Sep 23 16:53:42 pid:282040 remote addresses: 127.0.0.1, 127.0.2.1 ERROR: [-]    /irods_source/server/core/src/rodsAgent.cpp:522:int runIrodsAgentFactory(sockaddr_un) :  status [SYS_INVALID_INPUT_PARAM]  errno [] -- message [SSL is required by the server but not requested by the client]
        [-]     /irods_source/server/core/src/irods_server_negotiation.cpp:101:irods::error irods::client_server_negotiation_for_server(irods::network_object_ptr, std::string &) :  status [SYS_INVALID_INPUT_PARAM]  errno [] -- message [SSL is required by the server but not requested by the client]

Sep 23 16:53:42 pid:1478  ERROR: Agent process [282040] exited with status [1]

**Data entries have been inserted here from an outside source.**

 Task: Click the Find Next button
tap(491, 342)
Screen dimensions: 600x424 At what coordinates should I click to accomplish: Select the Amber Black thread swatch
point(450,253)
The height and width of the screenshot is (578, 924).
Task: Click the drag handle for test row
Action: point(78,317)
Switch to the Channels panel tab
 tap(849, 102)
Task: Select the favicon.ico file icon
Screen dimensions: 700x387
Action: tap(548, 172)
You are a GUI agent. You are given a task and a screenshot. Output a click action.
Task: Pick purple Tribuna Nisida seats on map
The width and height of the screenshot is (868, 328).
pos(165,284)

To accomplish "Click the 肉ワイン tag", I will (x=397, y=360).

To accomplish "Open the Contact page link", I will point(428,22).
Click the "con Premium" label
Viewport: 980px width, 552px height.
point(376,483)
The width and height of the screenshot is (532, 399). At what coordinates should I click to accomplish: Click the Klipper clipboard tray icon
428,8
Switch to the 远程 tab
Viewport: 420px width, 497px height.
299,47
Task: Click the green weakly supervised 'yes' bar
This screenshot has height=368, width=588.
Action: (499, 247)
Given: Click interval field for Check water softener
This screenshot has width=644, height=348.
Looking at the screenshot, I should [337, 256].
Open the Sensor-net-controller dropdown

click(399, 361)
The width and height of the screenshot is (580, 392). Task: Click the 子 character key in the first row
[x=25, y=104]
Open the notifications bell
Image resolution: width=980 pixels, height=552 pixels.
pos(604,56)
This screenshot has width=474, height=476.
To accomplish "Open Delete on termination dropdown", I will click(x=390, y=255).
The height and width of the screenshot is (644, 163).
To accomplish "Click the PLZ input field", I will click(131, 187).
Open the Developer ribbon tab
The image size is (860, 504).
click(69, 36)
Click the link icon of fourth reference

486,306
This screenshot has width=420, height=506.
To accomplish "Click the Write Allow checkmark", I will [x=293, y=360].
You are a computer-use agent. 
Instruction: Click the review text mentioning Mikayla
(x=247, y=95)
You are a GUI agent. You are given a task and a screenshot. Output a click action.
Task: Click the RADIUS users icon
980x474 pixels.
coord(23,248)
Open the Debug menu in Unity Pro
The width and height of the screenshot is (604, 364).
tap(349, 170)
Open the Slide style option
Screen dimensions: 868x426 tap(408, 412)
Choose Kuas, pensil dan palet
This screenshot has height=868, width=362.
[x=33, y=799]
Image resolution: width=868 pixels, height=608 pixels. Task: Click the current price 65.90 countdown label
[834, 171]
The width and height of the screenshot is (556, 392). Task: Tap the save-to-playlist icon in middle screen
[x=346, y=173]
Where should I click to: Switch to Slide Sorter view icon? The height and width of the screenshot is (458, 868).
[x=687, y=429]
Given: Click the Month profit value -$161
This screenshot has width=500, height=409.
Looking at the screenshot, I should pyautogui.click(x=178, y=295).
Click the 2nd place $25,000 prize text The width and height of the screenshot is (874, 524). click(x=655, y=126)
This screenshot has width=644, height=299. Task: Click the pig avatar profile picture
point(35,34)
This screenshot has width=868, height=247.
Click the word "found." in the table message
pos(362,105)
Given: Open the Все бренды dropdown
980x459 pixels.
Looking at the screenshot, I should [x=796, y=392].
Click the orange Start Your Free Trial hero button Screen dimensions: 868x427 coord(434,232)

I'm running GoCommands from the irods service account on the server, with native authentication. The server is running iRODS 4.2.12 and has irods_client_server_policy set to CS_NEG_REQUIRE.

iychoi commented 2 months ago

Can you show me what values do you have for following fields in ~/.irods/irods_environment.json?

irods_client_server_negotiation should be set to request_server_negotiation and irods_client_server_policy should be set to CS_NEG_REQUIRE or CS_NEG_DONT_CARE.

iychoi commented 2 months ago

Can you check if the new release v0.10.3 fixes the issue? https://github.com/cyverse/gocommands/releases/tag/v0.10.3

stsnel commented 2 months ago

Thank you for the fix! The issue no longer occurs with v0.10.3 in our development environment.

For the record, our irods_client_server_negotiation and irods_client_server_policy settings are:

irods@combined:~$ grep irods_client .irods/irods_environment.json
    "irods_client_server_negotiation": "request_server_negotiation",
    "irods_client_server_policy": "CS_NEG_REQUIRE",
iychoi commented 2 months ago

Thank you for the check! Glad it worked!